> _Task item_
Without altering a word, return the records below, but exclude the pictures.

[Collected data]
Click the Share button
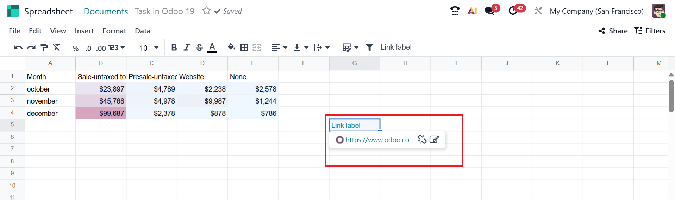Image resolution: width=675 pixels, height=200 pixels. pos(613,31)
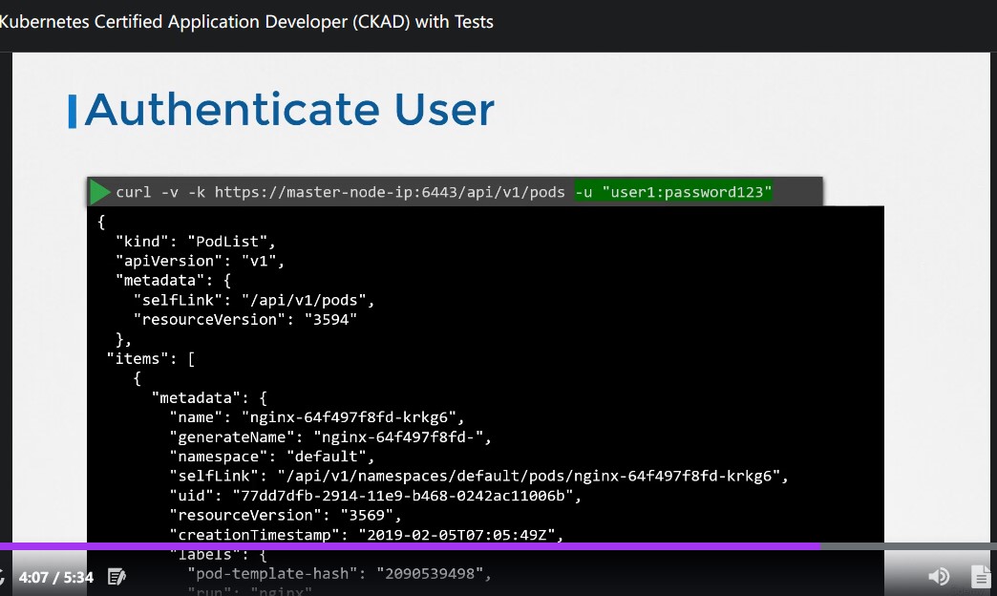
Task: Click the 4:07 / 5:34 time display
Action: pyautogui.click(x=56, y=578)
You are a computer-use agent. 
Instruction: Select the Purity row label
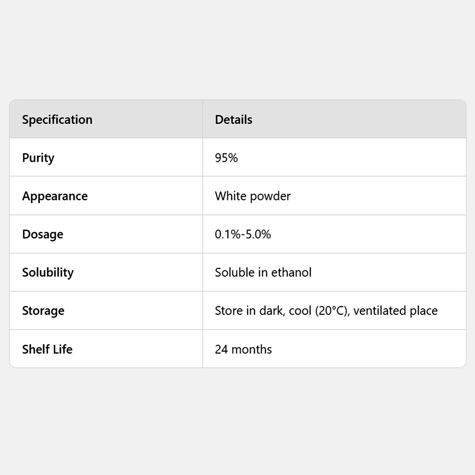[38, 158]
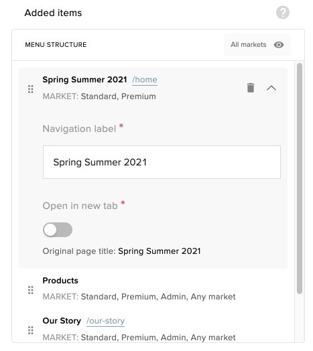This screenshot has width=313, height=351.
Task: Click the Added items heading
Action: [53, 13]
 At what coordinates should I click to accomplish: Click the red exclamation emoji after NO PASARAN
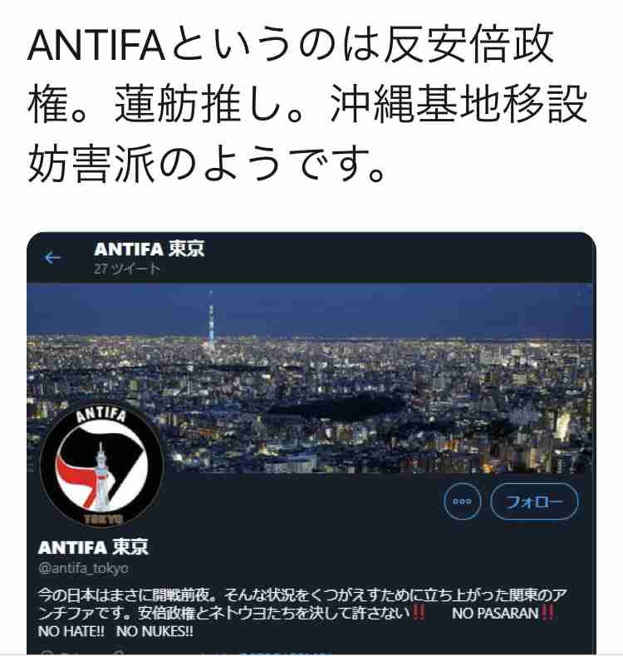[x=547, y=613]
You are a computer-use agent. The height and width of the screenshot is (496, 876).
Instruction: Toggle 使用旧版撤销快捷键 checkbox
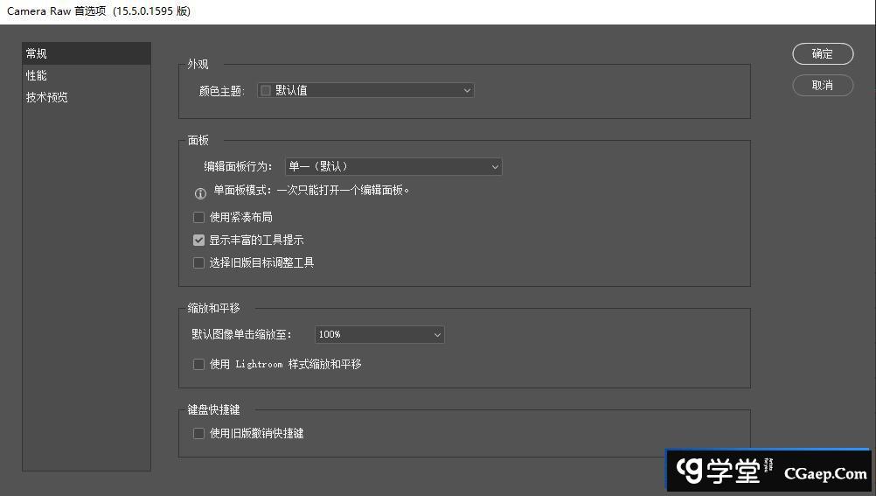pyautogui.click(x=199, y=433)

> _Finished exercise_
Click the Share button
Image resolution: width=675 pixels, height=200 pixels. pos(613,31)
Task: Click the 4:07 / 5:34 time display
Action: pyautogui.click(x=56, y=578)
You are a computer-use agent. 
Instruction: Select the Purity row label
[38, 158]
This screenshot has width=313, height=351.
Task: Click the Added items heading
Action: [53, 13]
 At what coordinates should I click to accomplish: Click the red exclamation emoji after NO PASARAN
[x=547, y=613]
You are a computer-use agent. The height and width of the screenshot is (496, 876).
Instruction: Toggle 使用旧版撤销快捷键 checkbox
pyautogui.click(x=199, y=433)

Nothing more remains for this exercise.